Data provided ::
※ ※ ※

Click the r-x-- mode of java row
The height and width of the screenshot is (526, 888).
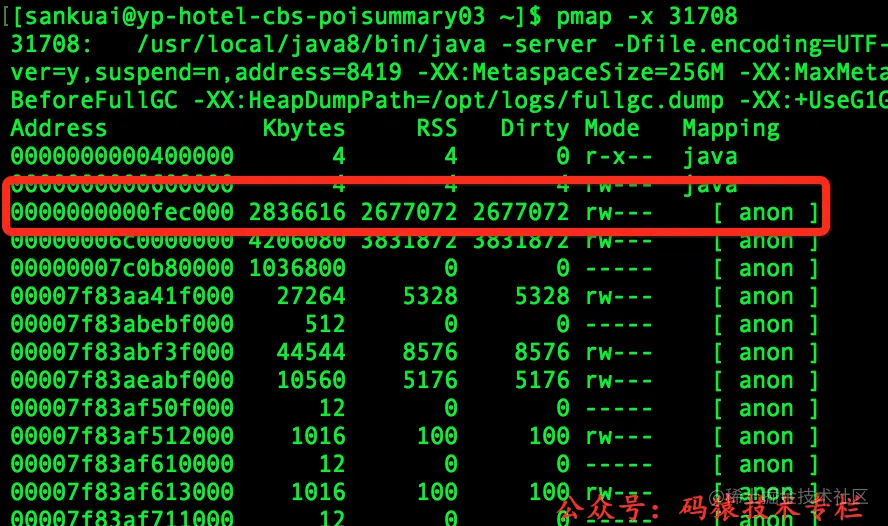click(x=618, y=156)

※ ※ ※

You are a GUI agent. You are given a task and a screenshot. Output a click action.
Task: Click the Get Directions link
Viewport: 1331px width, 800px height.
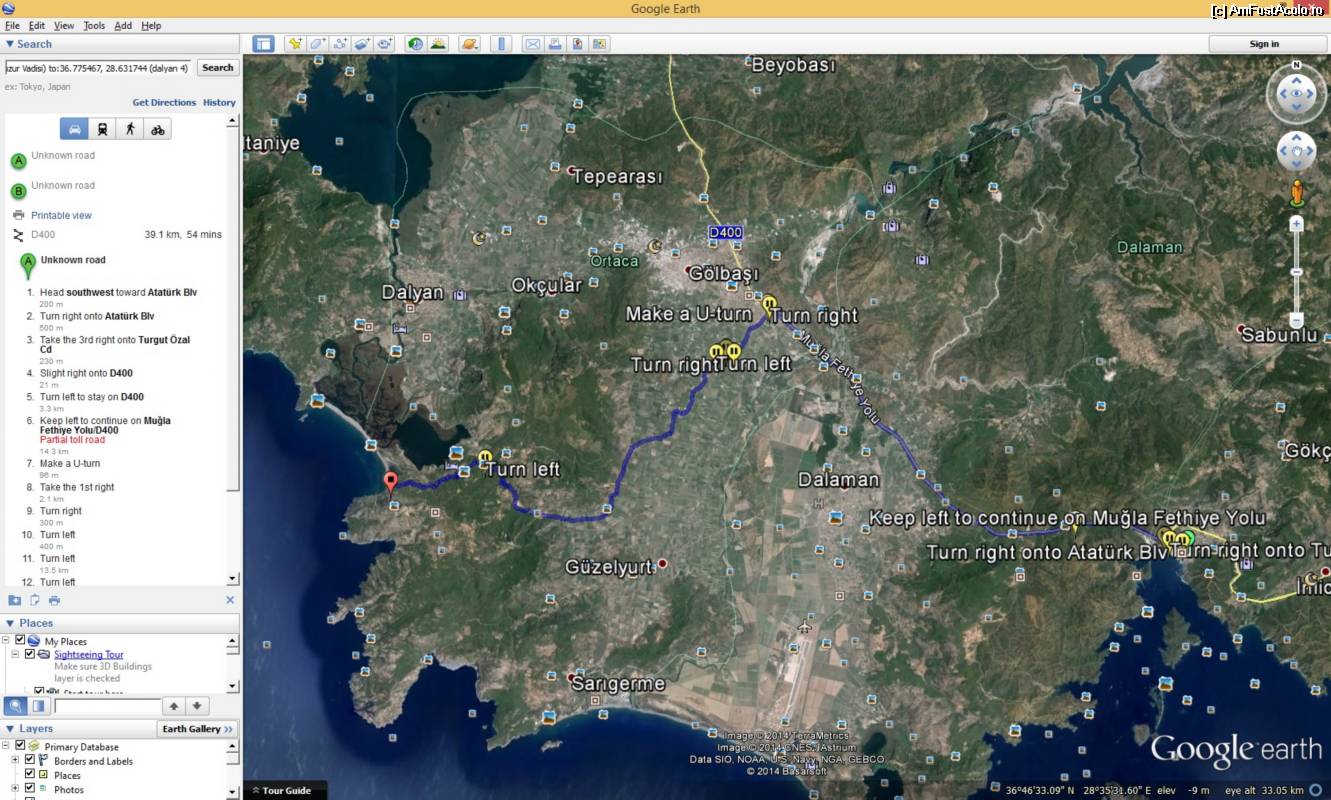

※ ※ ※

What needs to be done ::
Can you reproduce, word for word, the lines of the entries from the one containing "You are a GUI" through the one containing "Viewport: 1331px width, 800px height.", with both of those lines included?

Answer ::
You are a GUI agent. You are given a task and a screenshot. Output a click action.
Task: Click the Get Directions link
Viewport: 1331px width, 800px height.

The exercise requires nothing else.